**RECORD EXTRACTS**:
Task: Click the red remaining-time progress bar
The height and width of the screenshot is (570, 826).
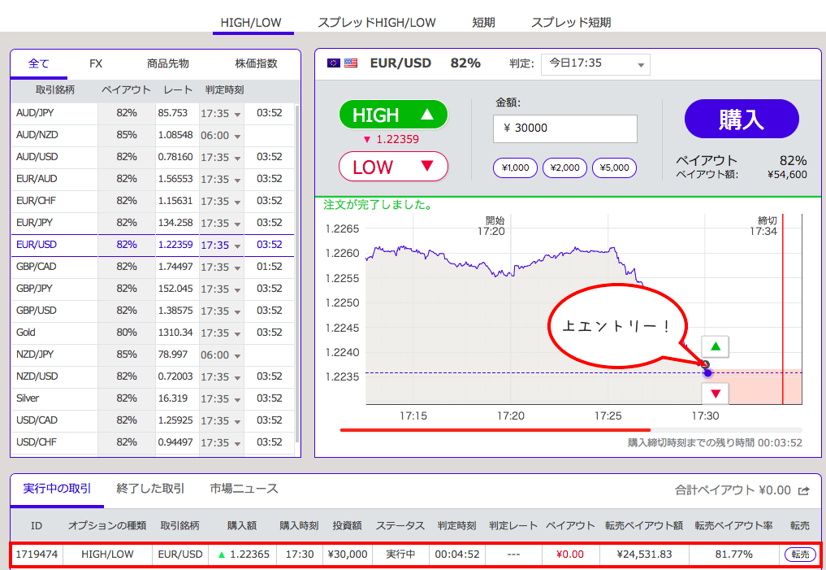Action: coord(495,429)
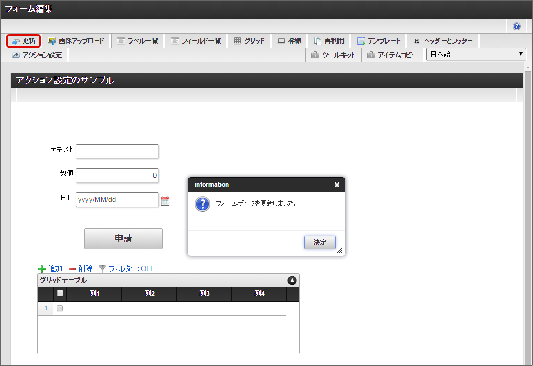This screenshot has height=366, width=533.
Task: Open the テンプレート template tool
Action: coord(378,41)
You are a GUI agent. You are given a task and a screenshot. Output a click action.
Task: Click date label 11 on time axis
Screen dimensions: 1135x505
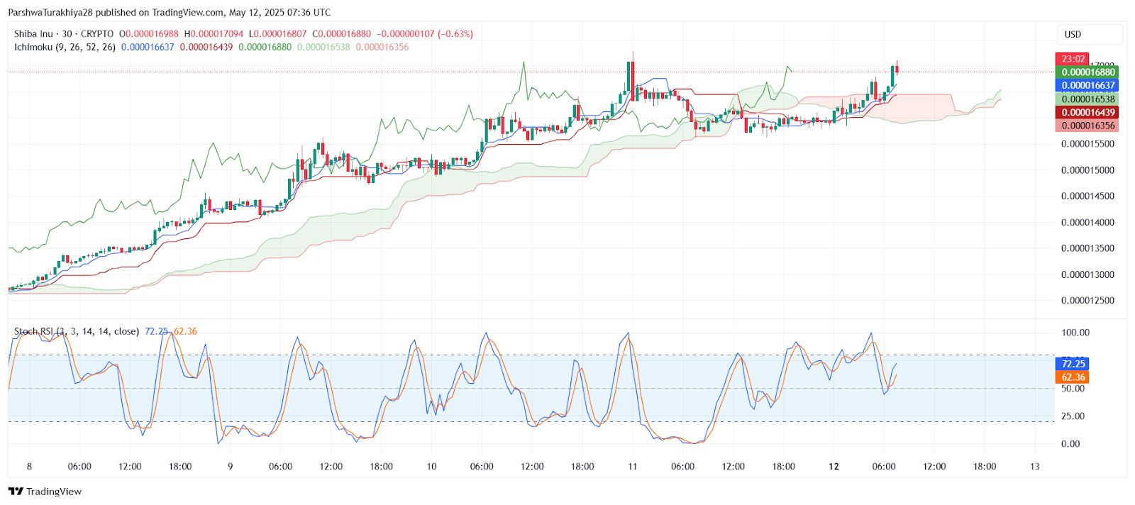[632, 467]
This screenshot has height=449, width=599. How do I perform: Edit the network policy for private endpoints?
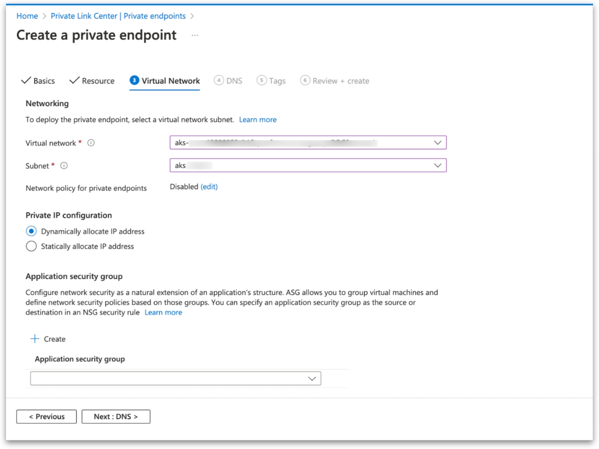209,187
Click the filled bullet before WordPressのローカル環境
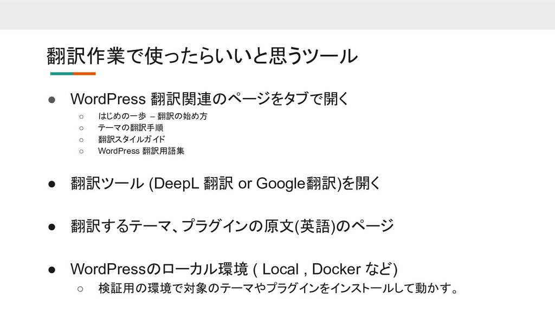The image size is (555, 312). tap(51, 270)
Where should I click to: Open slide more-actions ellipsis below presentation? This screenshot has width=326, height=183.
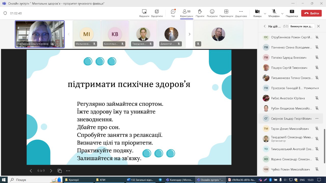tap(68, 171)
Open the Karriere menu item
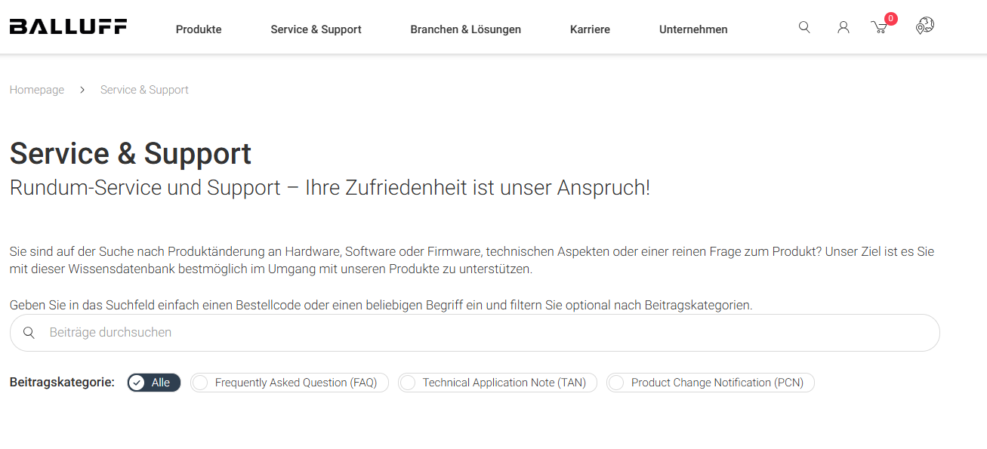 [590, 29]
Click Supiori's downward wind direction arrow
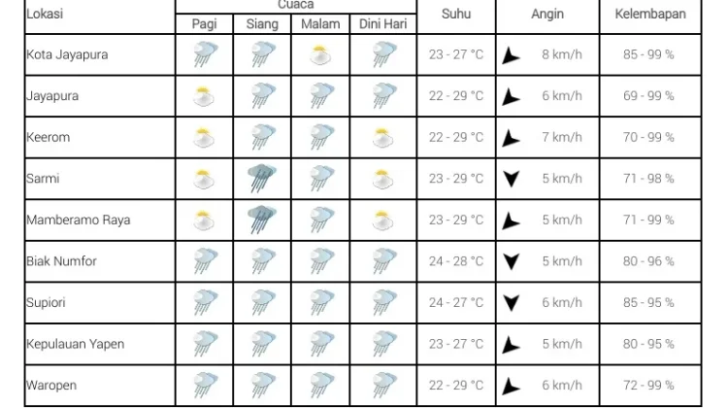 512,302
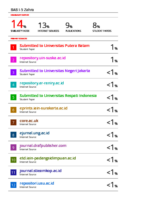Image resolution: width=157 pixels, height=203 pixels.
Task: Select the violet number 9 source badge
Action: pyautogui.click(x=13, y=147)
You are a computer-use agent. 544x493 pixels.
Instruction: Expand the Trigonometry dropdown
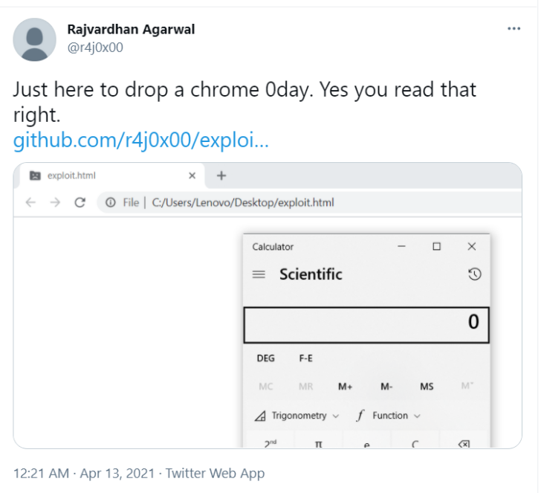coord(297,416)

...

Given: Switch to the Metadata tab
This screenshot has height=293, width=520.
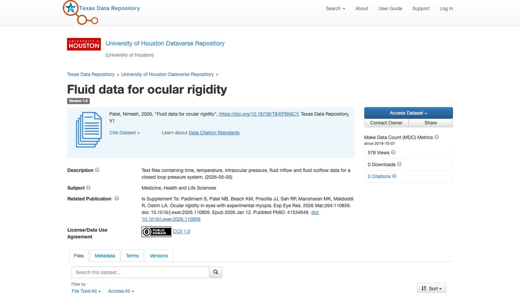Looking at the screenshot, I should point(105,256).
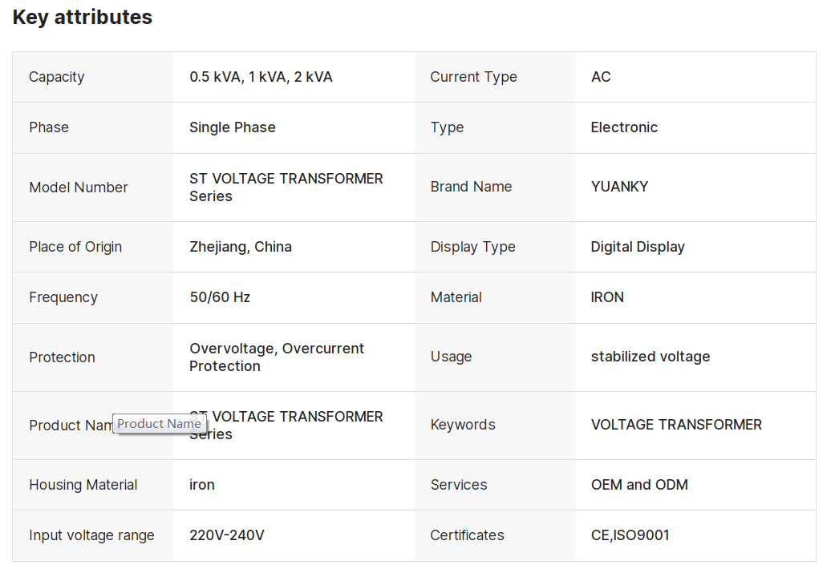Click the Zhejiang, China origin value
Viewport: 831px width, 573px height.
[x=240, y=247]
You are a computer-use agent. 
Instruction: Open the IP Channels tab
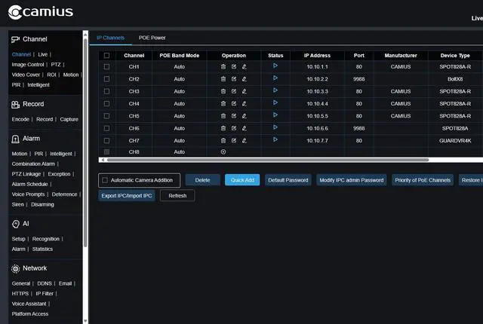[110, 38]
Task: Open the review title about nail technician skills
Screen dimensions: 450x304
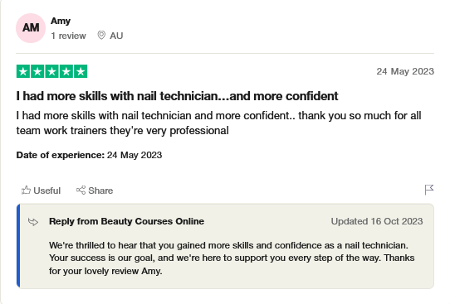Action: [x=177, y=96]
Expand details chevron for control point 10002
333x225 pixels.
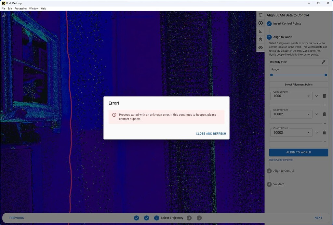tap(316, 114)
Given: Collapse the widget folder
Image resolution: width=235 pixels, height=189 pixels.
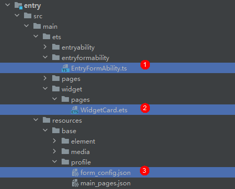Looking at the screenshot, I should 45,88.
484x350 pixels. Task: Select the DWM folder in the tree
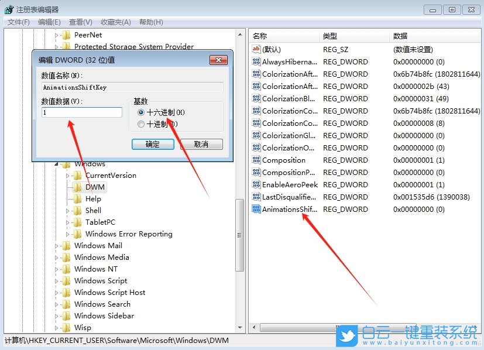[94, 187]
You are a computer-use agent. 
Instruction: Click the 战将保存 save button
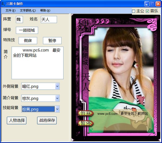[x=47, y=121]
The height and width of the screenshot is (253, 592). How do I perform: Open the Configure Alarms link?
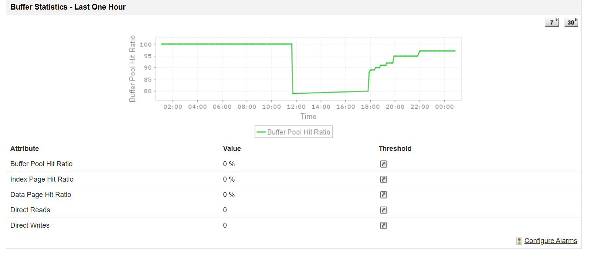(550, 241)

**THE TASK**:
Using the material above, find each line that holds "agent" and copy that line.

**EXERCISE RESPONSE**:
You are a GUI agent. You are given a task and a screenshot. Output a click action.
You are a computer-use agent. 544x493 pixels.
You are a computer-use agent. 
You are a computer-use agent. 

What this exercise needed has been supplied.